In The Housekeeper and the Professor, a housekeeper goes to work for a math professor who only has eighty minutes of short term memory. As a result of a car accident in 1975, he can remember everything that happened before it, but now after eighty minutes, his memory is wiped clean and he starts again. Every morning, it's like the housekeeper and the professor have never met. To keep track of all of the things he needs to remember, he creates little notes to himself which he keeps clipped to his suit, including a hand-drawn portrait of the housekeeper and her son, Root. Although he no longer teaches, mathematics remains his life-long passion; math and baseball.

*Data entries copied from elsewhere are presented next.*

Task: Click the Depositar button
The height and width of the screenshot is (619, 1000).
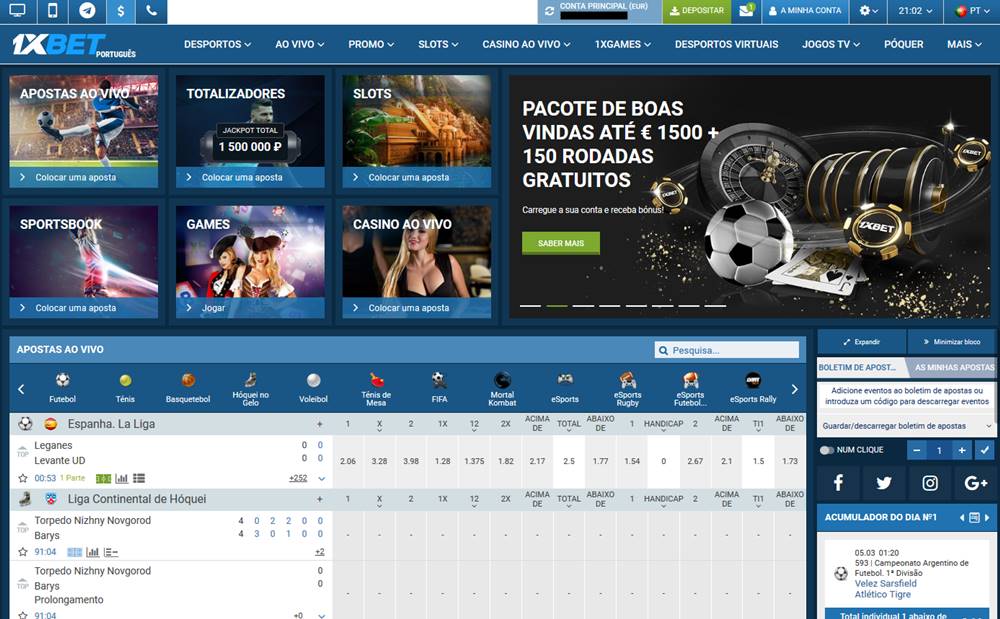Action: coord(697,11)
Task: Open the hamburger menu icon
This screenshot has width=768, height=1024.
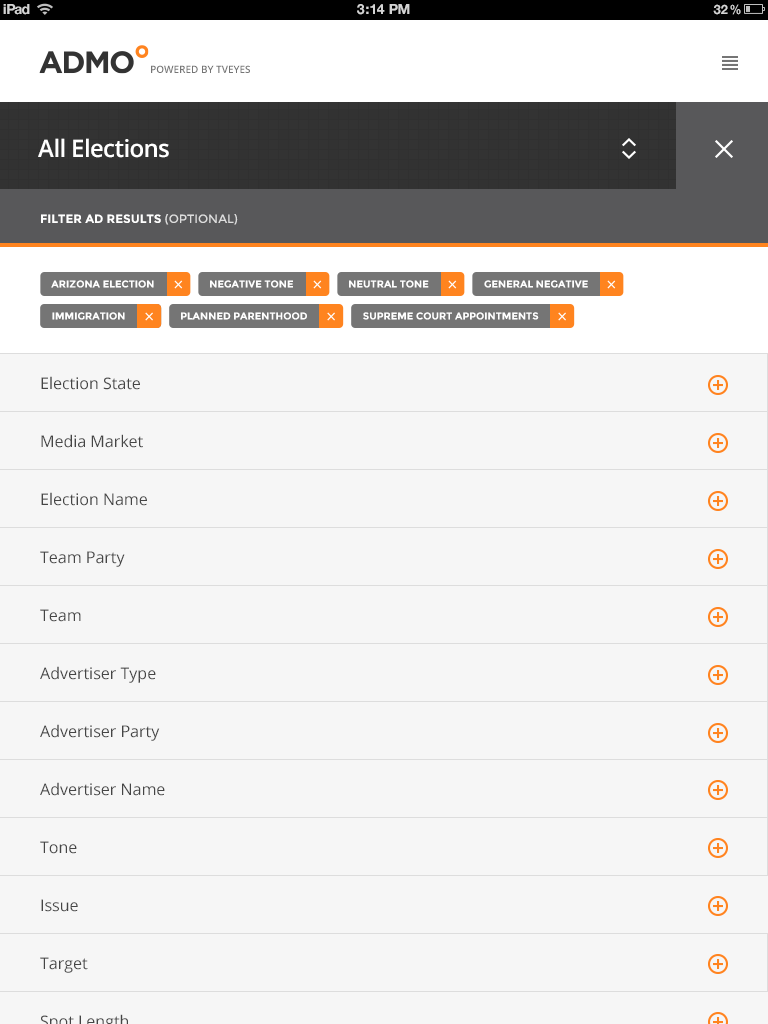Action: pos(729,63)
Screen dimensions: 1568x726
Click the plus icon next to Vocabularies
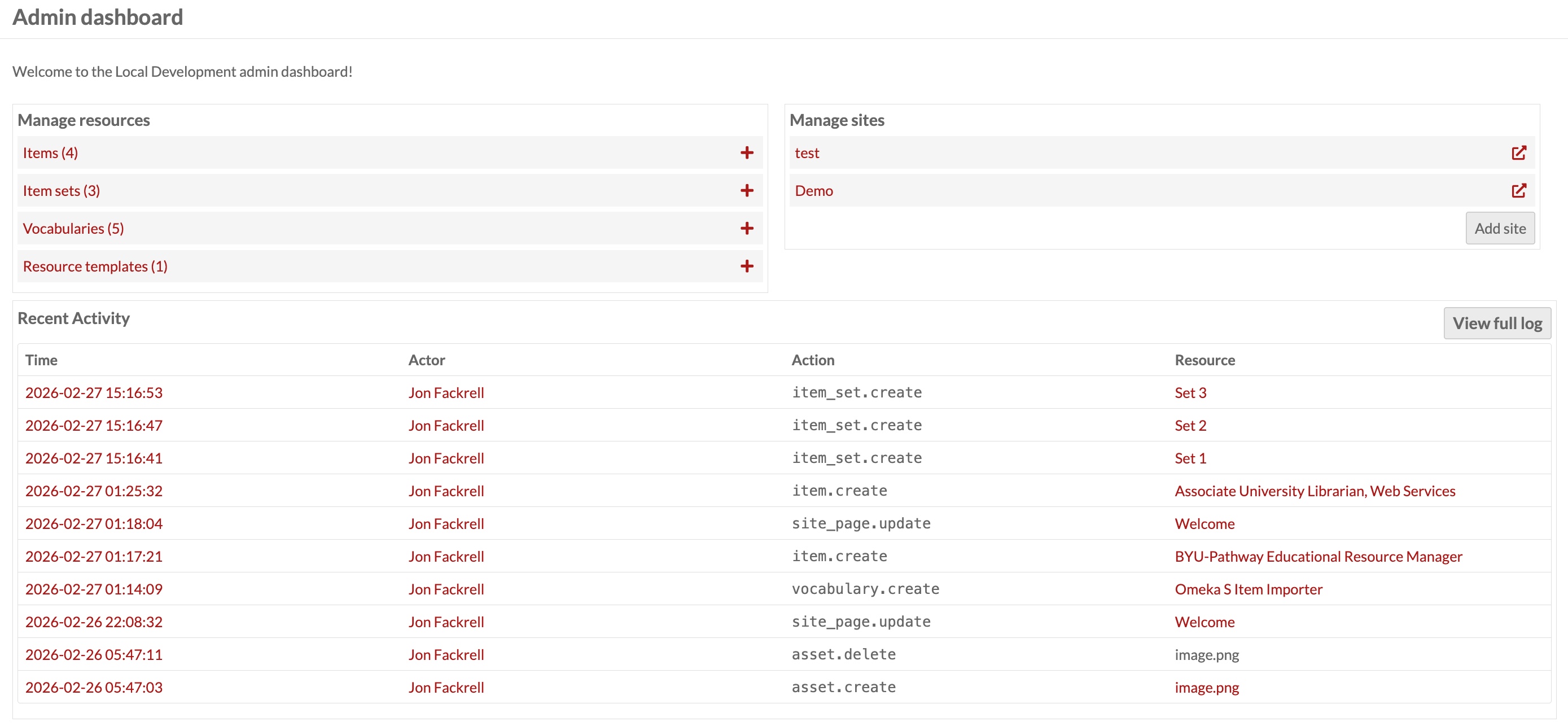click(747, 229)
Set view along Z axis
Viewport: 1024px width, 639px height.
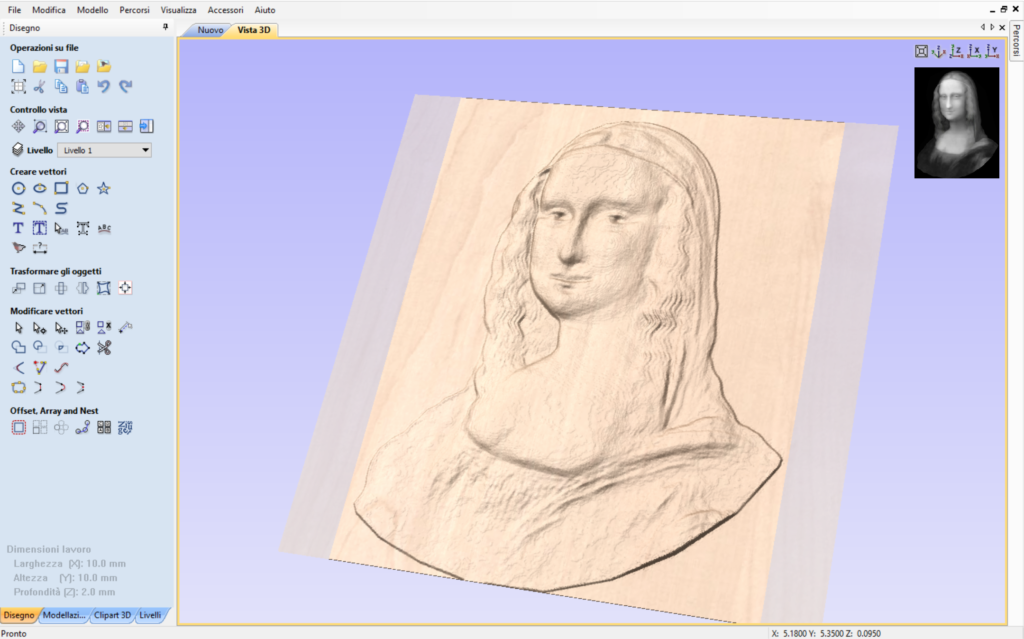(x=956, y=51)
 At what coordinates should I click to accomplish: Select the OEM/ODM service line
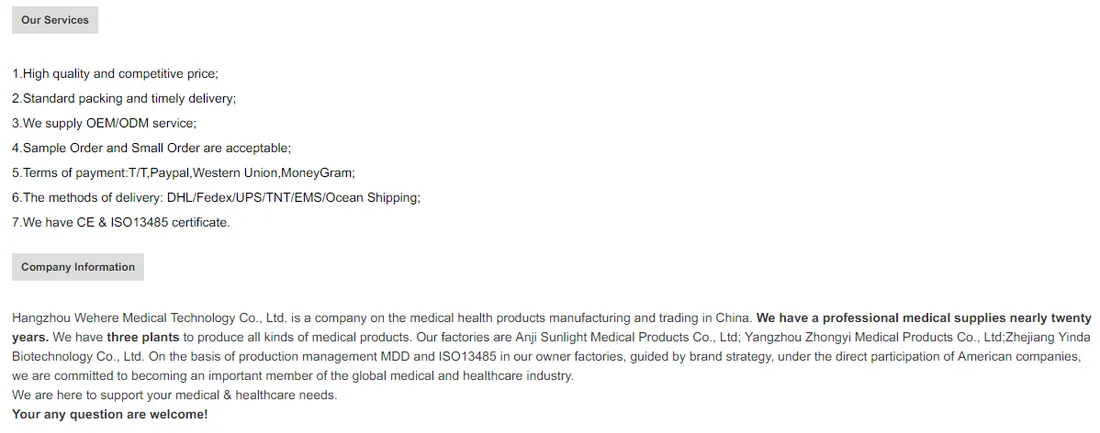pos(105,124)
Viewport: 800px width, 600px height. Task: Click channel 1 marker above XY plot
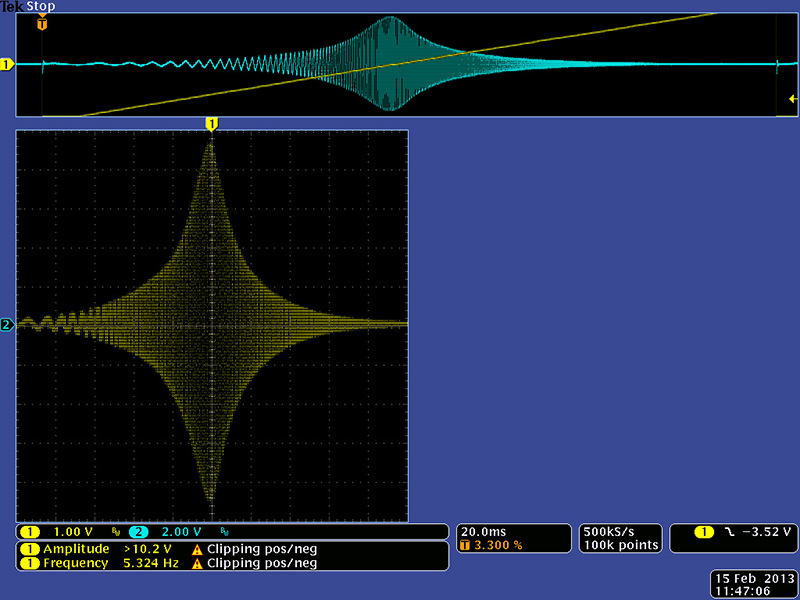point(211,124)
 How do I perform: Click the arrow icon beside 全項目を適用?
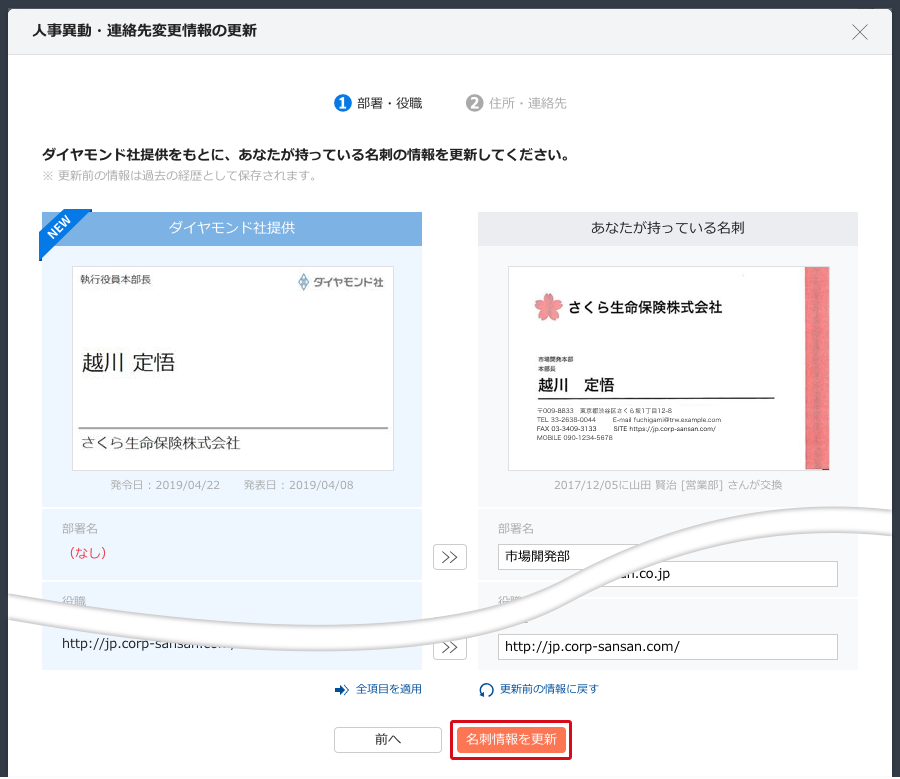[x=342, y=689]
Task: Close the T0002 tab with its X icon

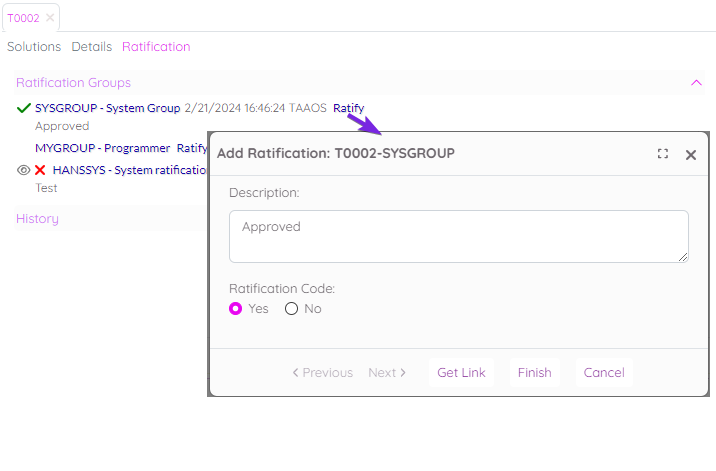Action: [x=50, y=18]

I adored this wonderfully book. It's certainly one of my favourites this year and probably one of the best books I've ever read. To say it's beautifully written, is an understatement. The story enveloped me from the beginning and led me on an emotional roller coaster to the very end. The story was at times heart-breaking, yet it remained hopeful and heart-warming. The professor spends a lot of time explaining mathematics to the housekeeper and her son. Usually I'd find math a little dull, but not the way the professor explains it. His passion is contagious and not only rubs off on the housekeeper and Root, but also me.
The characters were memorable, quite ironic considering the subject matter. All of the characters were fantastic; I'd be hard pressed to name a favourite. Each of them had qualities to admire: the professor had his passion, the housekeeper had her compassion and perseverance. Root, so named by the professor because of his flat head which resembled the symbol for square root, had his maturity despite his age.
Yoko Ogawa shows us how beautiful mathematics can be; how precious our memories are; how relationships can be forges despite seemingly insurmountable obstacles and how baseball can be an obsession. I was especially surprised and pleased to see that the game of baseball did not revolve around the American teams. Who knew that was possible? ;)
Highly recommended. I'll definitely be looking for more of Ogawa's work.